» Directions for this task
Everything in the listing below needs to be returned word for word.
=-=-=
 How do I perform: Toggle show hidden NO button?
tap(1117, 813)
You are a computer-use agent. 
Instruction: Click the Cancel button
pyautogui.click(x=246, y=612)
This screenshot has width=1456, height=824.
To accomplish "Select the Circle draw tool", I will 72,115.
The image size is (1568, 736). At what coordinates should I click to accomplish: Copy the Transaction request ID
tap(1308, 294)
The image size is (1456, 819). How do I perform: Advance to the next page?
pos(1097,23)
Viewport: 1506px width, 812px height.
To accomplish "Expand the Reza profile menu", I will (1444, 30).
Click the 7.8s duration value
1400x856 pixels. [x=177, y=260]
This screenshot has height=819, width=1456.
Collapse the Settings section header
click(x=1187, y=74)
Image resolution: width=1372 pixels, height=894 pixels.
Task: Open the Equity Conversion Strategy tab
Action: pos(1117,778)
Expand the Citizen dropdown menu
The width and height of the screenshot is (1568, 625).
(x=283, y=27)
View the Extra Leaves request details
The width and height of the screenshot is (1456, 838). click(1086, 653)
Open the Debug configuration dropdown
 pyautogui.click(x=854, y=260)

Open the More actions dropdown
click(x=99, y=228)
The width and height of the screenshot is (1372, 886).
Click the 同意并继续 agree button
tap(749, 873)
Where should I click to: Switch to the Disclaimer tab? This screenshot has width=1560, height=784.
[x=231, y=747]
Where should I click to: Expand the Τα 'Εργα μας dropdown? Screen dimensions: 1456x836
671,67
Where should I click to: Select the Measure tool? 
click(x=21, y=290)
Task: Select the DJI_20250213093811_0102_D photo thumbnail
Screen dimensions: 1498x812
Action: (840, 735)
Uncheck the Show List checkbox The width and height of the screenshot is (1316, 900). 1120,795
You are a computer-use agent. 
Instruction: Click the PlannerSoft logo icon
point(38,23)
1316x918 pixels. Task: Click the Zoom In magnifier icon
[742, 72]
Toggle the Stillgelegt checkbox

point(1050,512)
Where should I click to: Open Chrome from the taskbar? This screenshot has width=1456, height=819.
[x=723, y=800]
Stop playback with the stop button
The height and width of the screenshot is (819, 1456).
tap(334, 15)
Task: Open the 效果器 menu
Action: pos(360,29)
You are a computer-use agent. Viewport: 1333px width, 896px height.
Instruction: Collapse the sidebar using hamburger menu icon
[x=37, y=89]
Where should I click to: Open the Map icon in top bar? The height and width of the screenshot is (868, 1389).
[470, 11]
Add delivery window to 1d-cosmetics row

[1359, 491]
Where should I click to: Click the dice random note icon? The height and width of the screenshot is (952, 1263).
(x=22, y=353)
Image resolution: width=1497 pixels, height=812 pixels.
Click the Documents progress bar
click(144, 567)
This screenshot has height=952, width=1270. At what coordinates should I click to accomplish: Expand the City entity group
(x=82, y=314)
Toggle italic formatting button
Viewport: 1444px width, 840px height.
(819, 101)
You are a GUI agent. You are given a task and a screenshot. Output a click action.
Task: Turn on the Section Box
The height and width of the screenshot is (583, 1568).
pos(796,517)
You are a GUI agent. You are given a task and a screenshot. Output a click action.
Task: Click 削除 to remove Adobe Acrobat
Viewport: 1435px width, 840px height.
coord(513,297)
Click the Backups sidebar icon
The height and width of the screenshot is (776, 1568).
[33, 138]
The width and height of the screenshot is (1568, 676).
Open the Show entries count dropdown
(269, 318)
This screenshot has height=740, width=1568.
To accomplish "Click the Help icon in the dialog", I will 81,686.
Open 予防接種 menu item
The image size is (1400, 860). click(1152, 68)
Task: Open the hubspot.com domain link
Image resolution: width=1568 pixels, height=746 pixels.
=-=-=
» Response area
 How do I perform: Toggle show hidden NO button?
tap(1117, 813)
You are a computer-use agent. 
Instruction: Click the Cancel button
pyautogui.click(x=246, y=612)
This screenshot has width=1456, height=824.
To accomplish "Select the Circle draw tool", I will 72,115.
The image size is (1568, 736). At what coordinates should I click to accomplish: Copy the Transaction request ID
tap(1308, 294)
The image size is (1456, 819). How do I perform: Advance to the next page?
pos(1097,23)
Viewport: 1506px width, 812px height.
To accomplish "Expand the Reza profile menu", I will (1444, 30).
Click the 7.8s duration value
1400x856 pixels. [x=177, y=260]
This screenshot has height=819, width=1456.
Collapse the Settings section header
click(x=1187, y=74)
Image resolution: width=1372 pixels, height=894 pixels.
Task: Open the Equity Conversion Strategy tab
Action: pos(1117,778)
Expand the Citizen dropdown menu
The width and height of the screenshot is (1568, 625).
(x=283, y=27)
View the Extra Leaves request details
The width and height of the screenshot is (1456, 838). click(1086, 653)
Open the Debug configuration dropdown
 pyautogui.click(x=854, y=260)

Open the More actions dropdown
click(x=99, y=228)
The width and height of the screenshot is (1372, 886).
Click the 同意并继续 agree button
tap(749, 873)
Where should I click to: Switch to the Disclaimer tab? This screenshot has width=1560, height=784.
[x=231, y=747]
Where should I click to: Expand the Τα 'Εργα μας dropdown? Screen dimensions: 1456x836
671,67
Where should I click to: Select the Measure tool? 
click(x=21, y=290)
Task: Select the DJI_20250213093811_0102_D photo thumbnail
Screen dimensions: 1498x812
Action: (840, 735)
Uncheck the Show List checkbox The width and height of the screenshot is (1316, 900). 1120,795
You are a computer-use agent. 
Instruction: Click the PlannerSoft logo icon
point(38,23)
1316x918 pixels. Task: Click the Zoom In magnifier icon
[742, 72]
Toggle the Stillgelegt checkbox

point(1050,512)
Where should I click to: Open Chrome from the taskbar? This screenshot has width=1456, height=819.
[x=723, y=800]
Stop playback with the stop button
The height and width of the screenshot is (819, 1456).
tap(334, 15)
Task: Open the 效果器 menu
Action: pos(360,29)
You are a computer-use agent. Viewport: 1333px width, 896px height.
Instruction: Collapse the sidebar using hamburger menu icon
[x=37, y=89]
Where should I click to: Open the Map icon in top bar? The height and width of the screenshot is (868, 1389).
[470, 11]
Add delivery window to 1d-cosmetics row

[1359, 491]
Where should I click to: Click the dice random note icon? The height and width of the screenshot is (952, 1263).
(x=22, y=353)
Image resolution: width=1497 pixels, height=812 pixels.
Click the Documents progress bar
click(144, 567)
This screenshot has height=952, width=1270. At what coordinates should I click to accomplish: Expand the City entity group
(x=82, y=314)
Toggle italic formatting button
Viewport: 1444px width, 840px height.
(819, 101)
You are a GUI agent. You are given a task and a screenshot. Output a click action.
Task: Turn on the Section Box
The height and width of the screenshot is (583, 1568).
pos(796,517)
You are a GUI agent. You are given a task and a screenshot. Output a click action.
Task: Click 削除 to remove Adobe Acrobat
Viewport: 1435px width, 840px height.
coord(513,297)
Click the Backups sidebar icon
The height and width of the screenshot is (776, 1568).
[33, 138]
The width and height of the screenshot is (1568, 676).
Open the Show entries count dropdown
(269, 318)
This screenshot has height=740, width=1568.
To accomplish "Click the Help icon in the dialog", I will 81,686.
Open 予防接種 menu item
The image size is (1400, 860). click(1152, 68)
Task: Open the hubspot.com domain link
Image resolution: width=1568 pixels, height=746 pixels.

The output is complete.